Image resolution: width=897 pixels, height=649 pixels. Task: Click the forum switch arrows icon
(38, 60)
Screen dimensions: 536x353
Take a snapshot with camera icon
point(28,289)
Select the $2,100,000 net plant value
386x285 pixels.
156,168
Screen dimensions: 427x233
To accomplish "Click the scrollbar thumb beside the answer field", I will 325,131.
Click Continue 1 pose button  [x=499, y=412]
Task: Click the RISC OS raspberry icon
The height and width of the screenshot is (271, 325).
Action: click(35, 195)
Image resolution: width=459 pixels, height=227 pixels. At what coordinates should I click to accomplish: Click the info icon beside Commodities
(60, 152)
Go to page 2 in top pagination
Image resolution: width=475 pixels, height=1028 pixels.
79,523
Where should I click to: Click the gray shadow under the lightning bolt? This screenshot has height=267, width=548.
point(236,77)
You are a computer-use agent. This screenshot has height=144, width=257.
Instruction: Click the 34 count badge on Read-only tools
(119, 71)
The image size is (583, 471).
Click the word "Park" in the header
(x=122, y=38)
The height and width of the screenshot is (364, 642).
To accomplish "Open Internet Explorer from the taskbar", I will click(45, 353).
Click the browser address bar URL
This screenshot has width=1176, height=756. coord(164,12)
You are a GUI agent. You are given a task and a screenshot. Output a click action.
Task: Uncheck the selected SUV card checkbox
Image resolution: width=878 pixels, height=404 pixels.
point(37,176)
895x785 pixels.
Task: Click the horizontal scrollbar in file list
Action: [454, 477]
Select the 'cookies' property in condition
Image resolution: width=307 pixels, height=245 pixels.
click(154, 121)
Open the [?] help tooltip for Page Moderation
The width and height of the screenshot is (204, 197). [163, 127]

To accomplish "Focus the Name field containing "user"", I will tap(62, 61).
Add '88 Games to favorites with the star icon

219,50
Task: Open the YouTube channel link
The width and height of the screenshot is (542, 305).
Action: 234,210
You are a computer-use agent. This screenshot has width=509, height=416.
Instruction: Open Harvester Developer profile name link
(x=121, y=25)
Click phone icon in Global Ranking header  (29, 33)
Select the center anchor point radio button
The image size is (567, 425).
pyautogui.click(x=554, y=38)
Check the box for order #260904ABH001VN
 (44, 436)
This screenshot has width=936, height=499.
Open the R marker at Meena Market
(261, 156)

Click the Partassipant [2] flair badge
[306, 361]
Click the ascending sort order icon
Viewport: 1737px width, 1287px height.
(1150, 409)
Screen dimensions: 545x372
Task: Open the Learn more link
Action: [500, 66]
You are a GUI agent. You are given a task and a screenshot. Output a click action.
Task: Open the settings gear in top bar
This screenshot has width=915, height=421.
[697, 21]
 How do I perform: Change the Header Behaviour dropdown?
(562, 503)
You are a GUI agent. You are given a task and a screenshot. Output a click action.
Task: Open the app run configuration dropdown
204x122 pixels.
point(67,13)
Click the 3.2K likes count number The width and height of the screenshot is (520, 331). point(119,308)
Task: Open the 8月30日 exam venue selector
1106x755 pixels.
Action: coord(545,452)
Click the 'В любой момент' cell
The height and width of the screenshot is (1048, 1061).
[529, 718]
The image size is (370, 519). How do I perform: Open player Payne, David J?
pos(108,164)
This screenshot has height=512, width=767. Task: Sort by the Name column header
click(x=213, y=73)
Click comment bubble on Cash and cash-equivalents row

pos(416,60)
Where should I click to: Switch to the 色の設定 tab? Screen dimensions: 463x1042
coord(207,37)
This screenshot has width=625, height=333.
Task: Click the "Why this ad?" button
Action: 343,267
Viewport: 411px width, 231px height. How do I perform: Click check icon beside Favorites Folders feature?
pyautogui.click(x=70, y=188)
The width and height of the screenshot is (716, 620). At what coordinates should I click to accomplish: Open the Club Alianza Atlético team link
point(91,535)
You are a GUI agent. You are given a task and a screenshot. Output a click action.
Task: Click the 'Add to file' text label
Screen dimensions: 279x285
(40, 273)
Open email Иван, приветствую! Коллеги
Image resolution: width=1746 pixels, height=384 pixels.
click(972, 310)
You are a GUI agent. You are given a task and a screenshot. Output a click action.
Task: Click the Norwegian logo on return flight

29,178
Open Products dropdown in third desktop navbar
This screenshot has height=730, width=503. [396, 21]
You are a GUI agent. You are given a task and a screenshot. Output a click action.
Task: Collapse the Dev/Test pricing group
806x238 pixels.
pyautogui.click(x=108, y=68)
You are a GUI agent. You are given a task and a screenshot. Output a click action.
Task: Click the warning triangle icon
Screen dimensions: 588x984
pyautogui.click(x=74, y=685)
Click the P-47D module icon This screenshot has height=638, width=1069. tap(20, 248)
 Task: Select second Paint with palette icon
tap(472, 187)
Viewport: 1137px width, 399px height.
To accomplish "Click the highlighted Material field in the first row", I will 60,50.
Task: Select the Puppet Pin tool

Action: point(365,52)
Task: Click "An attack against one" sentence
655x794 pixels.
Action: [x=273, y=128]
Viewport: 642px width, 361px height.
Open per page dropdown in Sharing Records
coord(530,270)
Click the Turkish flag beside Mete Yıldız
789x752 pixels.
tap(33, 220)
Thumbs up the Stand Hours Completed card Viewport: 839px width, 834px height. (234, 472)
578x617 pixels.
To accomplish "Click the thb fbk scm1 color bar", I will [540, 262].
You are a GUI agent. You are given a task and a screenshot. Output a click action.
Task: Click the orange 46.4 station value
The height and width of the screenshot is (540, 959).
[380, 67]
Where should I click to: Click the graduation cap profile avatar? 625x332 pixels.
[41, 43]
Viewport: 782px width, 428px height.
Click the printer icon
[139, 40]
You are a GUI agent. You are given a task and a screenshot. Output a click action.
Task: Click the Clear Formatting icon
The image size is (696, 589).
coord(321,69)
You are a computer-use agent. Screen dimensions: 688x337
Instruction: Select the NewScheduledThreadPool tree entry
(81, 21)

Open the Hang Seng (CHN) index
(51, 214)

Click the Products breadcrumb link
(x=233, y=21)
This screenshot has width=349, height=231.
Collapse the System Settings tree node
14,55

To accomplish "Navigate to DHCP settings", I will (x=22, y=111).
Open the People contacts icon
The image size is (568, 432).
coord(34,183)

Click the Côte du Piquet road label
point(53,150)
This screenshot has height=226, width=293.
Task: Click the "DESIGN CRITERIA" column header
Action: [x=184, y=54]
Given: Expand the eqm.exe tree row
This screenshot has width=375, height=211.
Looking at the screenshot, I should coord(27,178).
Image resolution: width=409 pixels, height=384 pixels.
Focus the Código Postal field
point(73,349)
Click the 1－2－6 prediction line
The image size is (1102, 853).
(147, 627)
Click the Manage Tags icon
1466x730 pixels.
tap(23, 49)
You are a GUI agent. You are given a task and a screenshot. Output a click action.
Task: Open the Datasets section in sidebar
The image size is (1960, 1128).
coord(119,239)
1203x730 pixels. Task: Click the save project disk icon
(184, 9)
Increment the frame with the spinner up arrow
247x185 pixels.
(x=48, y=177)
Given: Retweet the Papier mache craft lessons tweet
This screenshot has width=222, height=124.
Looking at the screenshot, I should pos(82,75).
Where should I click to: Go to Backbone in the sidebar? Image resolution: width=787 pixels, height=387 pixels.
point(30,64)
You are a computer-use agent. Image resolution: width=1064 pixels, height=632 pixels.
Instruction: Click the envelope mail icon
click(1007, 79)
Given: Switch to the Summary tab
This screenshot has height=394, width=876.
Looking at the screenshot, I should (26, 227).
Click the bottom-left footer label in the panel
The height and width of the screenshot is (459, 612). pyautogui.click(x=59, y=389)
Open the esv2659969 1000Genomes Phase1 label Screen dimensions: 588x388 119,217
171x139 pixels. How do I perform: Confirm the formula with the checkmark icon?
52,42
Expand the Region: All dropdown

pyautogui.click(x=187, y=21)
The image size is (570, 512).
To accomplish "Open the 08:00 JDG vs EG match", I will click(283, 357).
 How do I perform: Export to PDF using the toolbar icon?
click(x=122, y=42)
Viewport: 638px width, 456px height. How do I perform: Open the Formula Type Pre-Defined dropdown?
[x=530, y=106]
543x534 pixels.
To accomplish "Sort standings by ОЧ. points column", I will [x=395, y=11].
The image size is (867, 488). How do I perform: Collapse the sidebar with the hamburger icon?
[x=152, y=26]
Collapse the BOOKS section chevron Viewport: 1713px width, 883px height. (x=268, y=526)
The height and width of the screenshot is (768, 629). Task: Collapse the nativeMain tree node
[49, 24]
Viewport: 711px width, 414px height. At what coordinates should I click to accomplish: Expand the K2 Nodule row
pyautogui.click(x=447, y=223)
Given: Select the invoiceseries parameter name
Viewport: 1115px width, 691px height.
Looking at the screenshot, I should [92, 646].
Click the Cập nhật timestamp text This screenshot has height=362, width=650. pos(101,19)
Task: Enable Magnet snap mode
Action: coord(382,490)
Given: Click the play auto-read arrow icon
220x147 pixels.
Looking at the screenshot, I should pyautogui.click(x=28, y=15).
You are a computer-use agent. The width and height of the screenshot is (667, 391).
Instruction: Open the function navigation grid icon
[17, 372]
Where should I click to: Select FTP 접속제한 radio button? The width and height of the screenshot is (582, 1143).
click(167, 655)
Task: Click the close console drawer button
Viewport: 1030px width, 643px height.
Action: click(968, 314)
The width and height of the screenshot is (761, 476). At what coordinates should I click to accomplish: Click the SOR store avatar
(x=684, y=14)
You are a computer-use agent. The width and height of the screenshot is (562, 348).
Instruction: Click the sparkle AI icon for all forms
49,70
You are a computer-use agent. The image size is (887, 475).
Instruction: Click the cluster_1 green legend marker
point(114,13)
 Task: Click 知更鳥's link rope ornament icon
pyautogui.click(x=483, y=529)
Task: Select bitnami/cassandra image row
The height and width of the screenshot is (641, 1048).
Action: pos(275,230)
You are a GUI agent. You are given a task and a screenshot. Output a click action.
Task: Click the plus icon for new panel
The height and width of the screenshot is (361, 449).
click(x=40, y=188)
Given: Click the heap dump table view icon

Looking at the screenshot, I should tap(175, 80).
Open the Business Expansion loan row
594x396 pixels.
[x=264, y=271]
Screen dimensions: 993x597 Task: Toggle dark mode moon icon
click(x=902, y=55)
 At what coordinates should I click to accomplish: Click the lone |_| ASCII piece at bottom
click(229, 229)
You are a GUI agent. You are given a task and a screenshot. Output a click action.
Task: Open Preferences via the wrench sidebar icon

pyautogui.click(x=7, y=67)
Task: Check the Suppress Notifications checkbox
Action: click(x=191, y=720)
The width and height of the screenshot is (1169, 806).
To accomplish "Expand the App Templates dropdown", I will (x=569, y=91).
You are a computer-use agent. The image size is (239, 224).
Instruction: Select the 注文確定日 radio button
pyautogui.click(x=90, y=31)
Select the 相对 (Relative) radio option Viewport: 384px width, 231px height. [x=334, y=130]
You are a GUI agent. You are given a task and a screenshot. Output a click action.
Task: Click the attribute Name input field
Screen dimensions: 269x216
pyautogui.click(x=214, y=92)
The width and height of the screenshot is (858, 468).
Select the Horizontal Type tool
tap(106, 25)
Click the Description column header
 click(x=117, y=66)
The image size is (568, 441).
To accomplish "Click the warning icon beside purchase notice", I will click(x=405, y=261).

What you are asked to do
Go through the entries above and report every line in which the word "section" appears.

Completed task
Task: Open the Datasets section in sidebar
Collapse the BOOKS section chevron Viewport: 1713px width, 883px height. (x=268, y=526)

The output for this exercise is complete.